Gurmeen Kaur, MBBS
@kaurgurmeen

Savitz SI, Baron J, Yenari MA, Sanossian N, Fisher M. Reconsidering Neuroprotection in the Reperfusion Era. Stroke. 2017

The past few years have seen radical changes in stroke care, development of mechanical thrombectomy as standard of care and, more recently, extension of the time limit to 24 hours in the setting of the DAWN trial. With these changes, exploration of neuroprotective agents is the need of the hour, with an aim to extend the potential window for thrombolytic therapy.

Neuroprotection trials, unfortunately, have a dismal history. Reasons attributed to that may be wrong timing or monotherapy trials. Additionally, designing these trials has been difficult because of difficulty with designing animal models that exactly replicate the stroke penumbra.

The most critical application of neuroprotection is saving the ischemic penumbra in patients with large vessel occlusions. If the intervention can decrease the ischemic core or increase the time to prevent ASPECTS decay and increase the potential time for intervention. Animal studies do suggest that neuroprotective drugs or high flow oxygen can impede the evolution of penumbra into core.

Approaches should include pharmacological and non-pharmacological methods. Among pharmacological agents, potential targets include inhibition of glutamate mediated signaling, calcium signaling, free radicals, or inflammation. Unfortunately, none of these drugs have been found to reproducibly improve outcome in pivotal phase III efficacy trials.
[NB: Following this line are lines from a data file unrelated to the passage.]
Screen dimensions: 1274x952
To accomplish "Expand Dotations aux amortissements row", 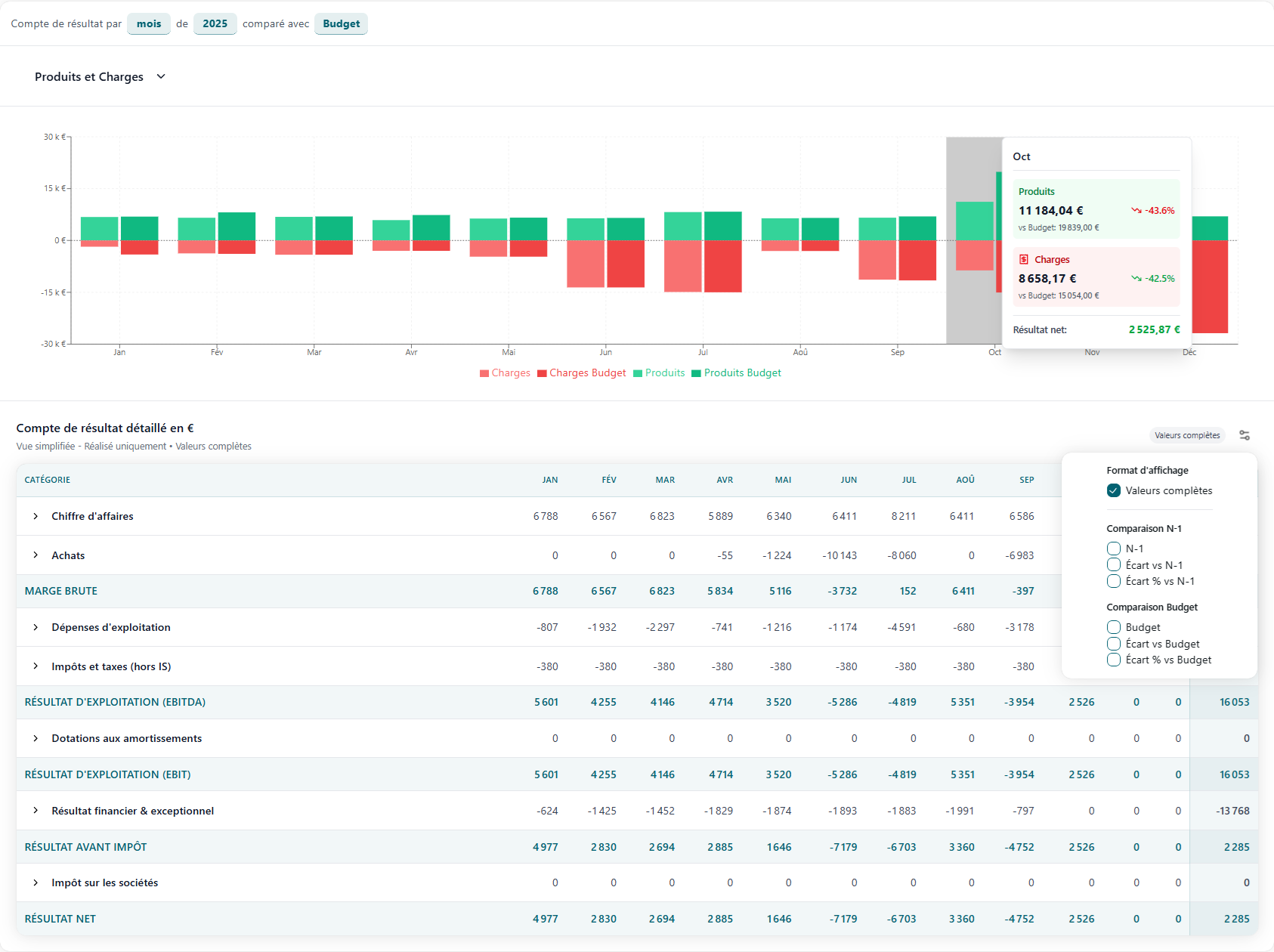I will [36, 738].
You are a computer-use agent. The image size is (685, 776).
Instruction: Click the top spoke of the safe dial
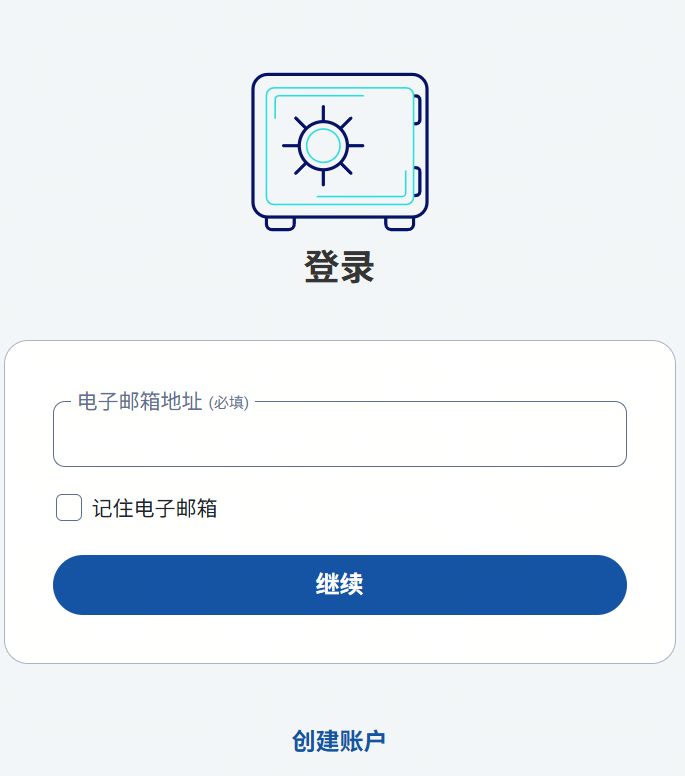[x=323, y=113]
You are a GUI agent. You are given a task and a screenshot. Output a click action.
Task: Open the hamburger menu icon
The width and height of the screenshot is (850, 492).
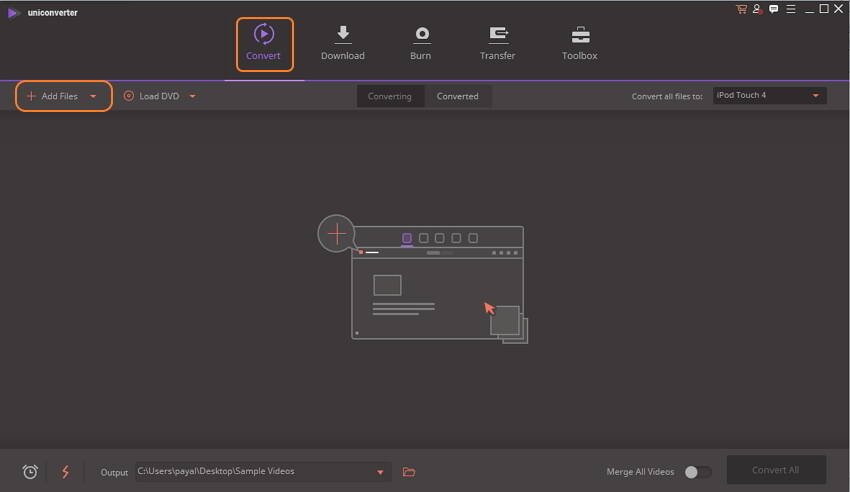(789, 9)
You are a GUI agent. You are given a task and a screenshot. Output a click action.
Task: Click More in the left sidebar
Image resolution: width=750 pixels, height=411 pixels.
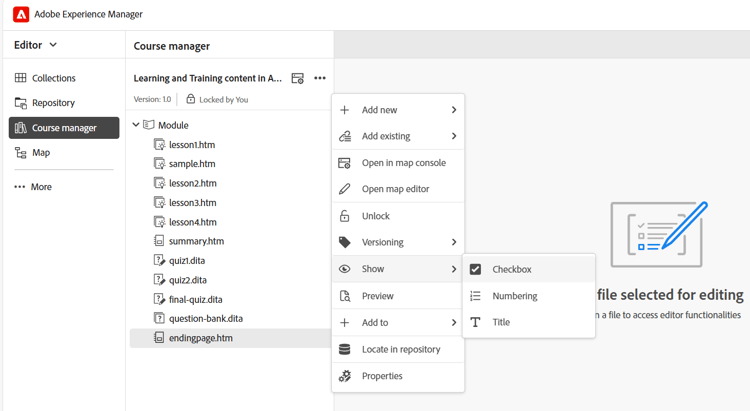pyautogui.click(x=40, y=187)

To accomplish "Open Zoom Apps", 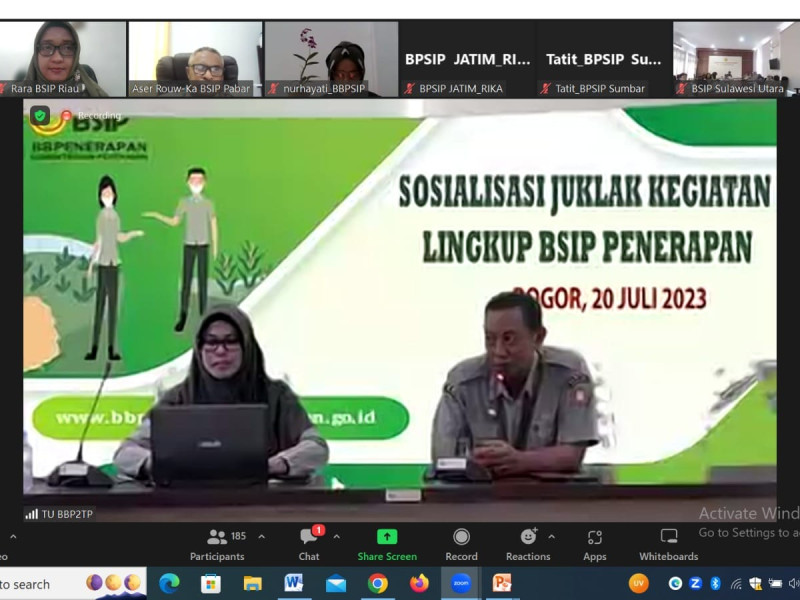I will (x=595, y=544).
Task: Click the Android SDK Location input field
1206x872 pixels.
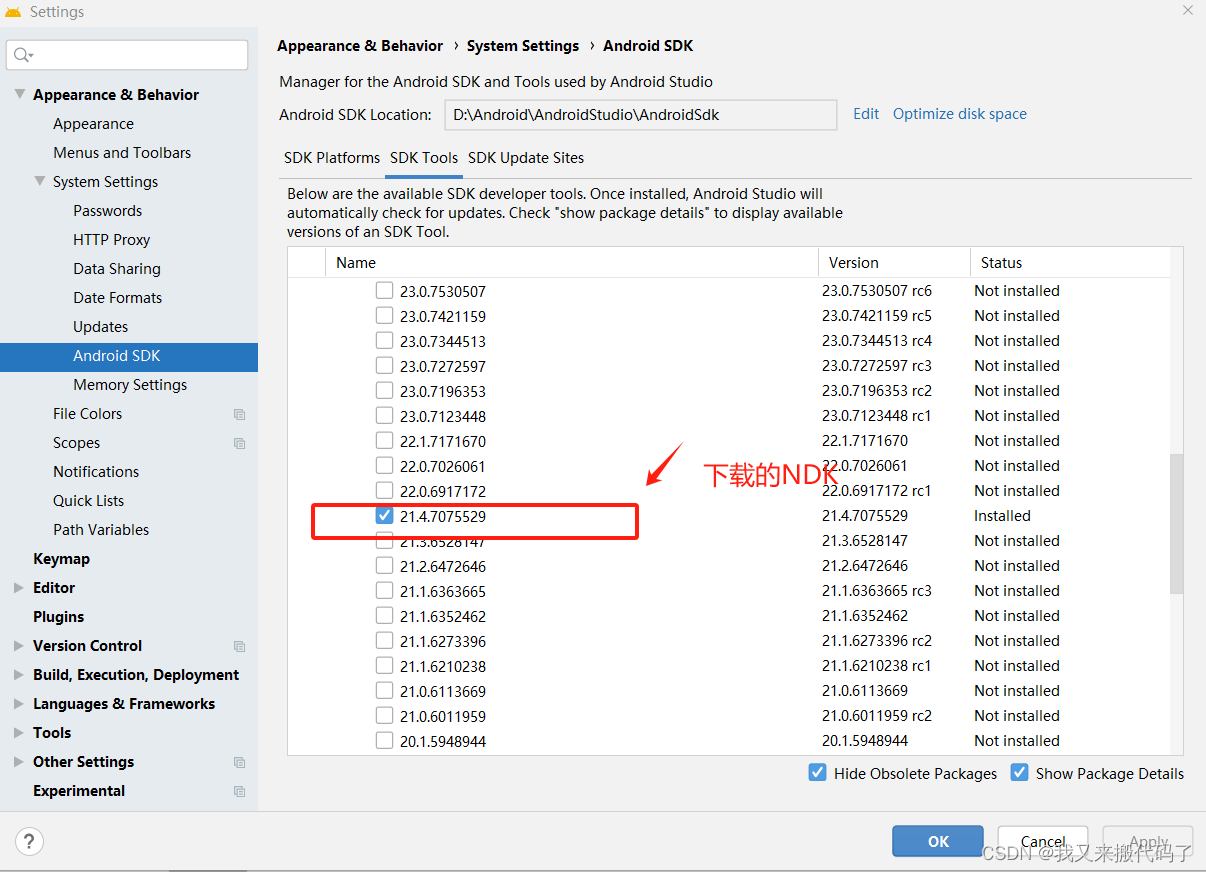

Non-pharmacological interventions look promising, especially because they could be tried in the pre-hospital or ambulance setting. Freezing the penumbra is a key concept in this regard — either enhance the oxygen delivery to the ischemic brain or decrease the brain’s oxygen demand. Normobaric oxygen is one such method that has been shown to slow the progression of the penumbra in rodent models with some success. Other potential therapies under investigation include transient descending aortic balloon occlusion and prehospital arm ischemia in conjunction with tPA.

With the new thrombectomy guidelines, the 4 main aims of neuroprotection will be: extending the window for thrombolytic therapy, preventing and retarding infarct progression, additive effect of neuroprotection and thrombectomy and selective intra-arterial delivery into hypo-perfused brain.

Another target for ‘neuroprotective interventions’ is decreasing reperfusion injury involving breakdown of the blood brain barrier and reactive hyperperfusion. Targets for decreasing or preventing reperfusion injury include decreasing reactive oxygen species, suppressing microglia (minocycline was tried but did not have a positive outcome), and preventing hyperglycemia (uric acid may have some role in that).

The timing of using these neuroprotective interventions can be pre-hospital, post-hospital pre-imaging, post-hospital post-imaging, or pre-endovascular intervention. Use of IV magnesium was tried in the pre-hospital setting in the Fastmag study with neutral results.

The challenges in designing successful neuroprotective agents are plentiful and range from safety assessments to ensuring easier clinical designs like Bayesian MAMS studies (Multi-Arm Multi-Stage). Theoretically, neuroprotection is going to be the next revolutionary step in stroke therapy, and it would be exciting to see these results in the years to come!